Sulfate-reducing
bacteria (SRB), such as
Desulfobacter
postgatei
are found in oil wells. However, they lead
to the release of hydrogen sulfide. This in turn leads to the iron
sulfide scale formation (pyrite). ATP sulfurylase is an enzyme present
in SRB, which catalyzes the formation of adenylyl sulfate (APS) and
inorganic pyrophosphatase (PPi) from ATP and sulfate.

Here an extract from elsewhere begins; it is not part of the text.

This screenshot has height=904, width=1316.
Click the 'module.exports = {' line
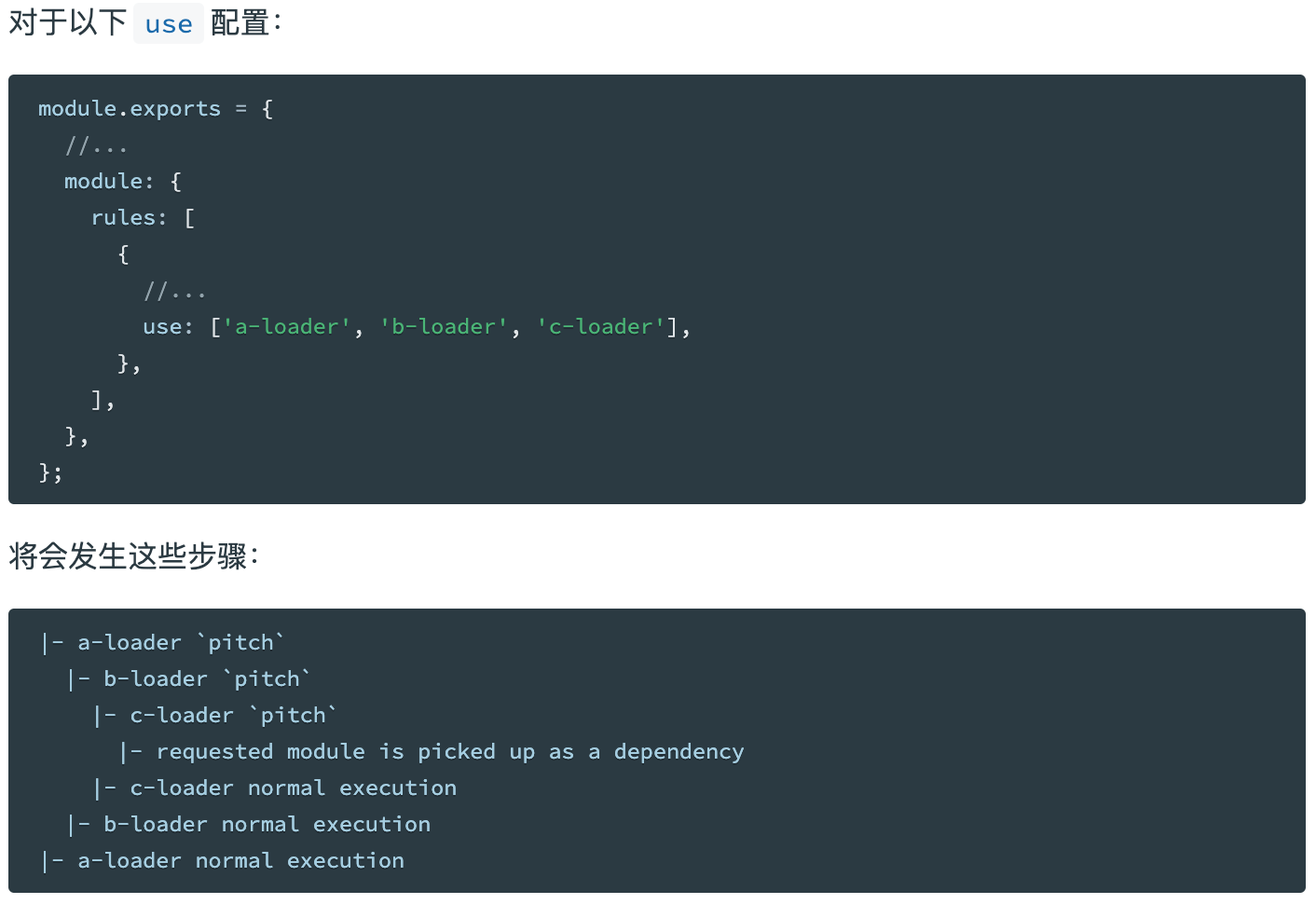point(156,109)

This reaction
is the first among many in hydrogen sulfide production by
D. postgatei
.
Consensus scoring
using molecular docking and machine learning was used to identify
three potential inhibitors of ATP sulfurylase from a database of about
40 million compounds. These selected hits ((
S
,
E
)-1-(4-methoxyphenyl)-3-(9-((
m
-tolylimino)methyl)-9,10-dihydroanthracen-9-yl)pyrrolidine-2,5-dione;
methyl 2-[[(1
S
)-5-cyano-2-imino-1-(4-phenylthiazol-2-yl)-3-azaspiro[5.5]undec-4-en-4-yl]sulfanyl]acetate;
and (4
S
)-4-(3-chloro-4-hydroxy-phenyl)-1-(6-hydroxypyridazin-3-yl)-3-methyl-4,5-dihydropyrazolo[3,4-b]pyridin-6-ol),
known as A, B, and C, respectively) all had good binding affinities
with ATP sulfurylase and were further analyzed for their toxicological
properties. Compound A had the highest docking score. However, based
on the physicochemical and toxicological properties, only compound
C was predicted to be both safe and effective as a potential inhibitor
of ATP sulfurylase, hence the preferred choice. The molecular interactions
of compound C revealed favorable interactions with the following residues:
LEU213, ASP308, ARG307, TRP347, LEU224, GLN212, MET211, and HIS309.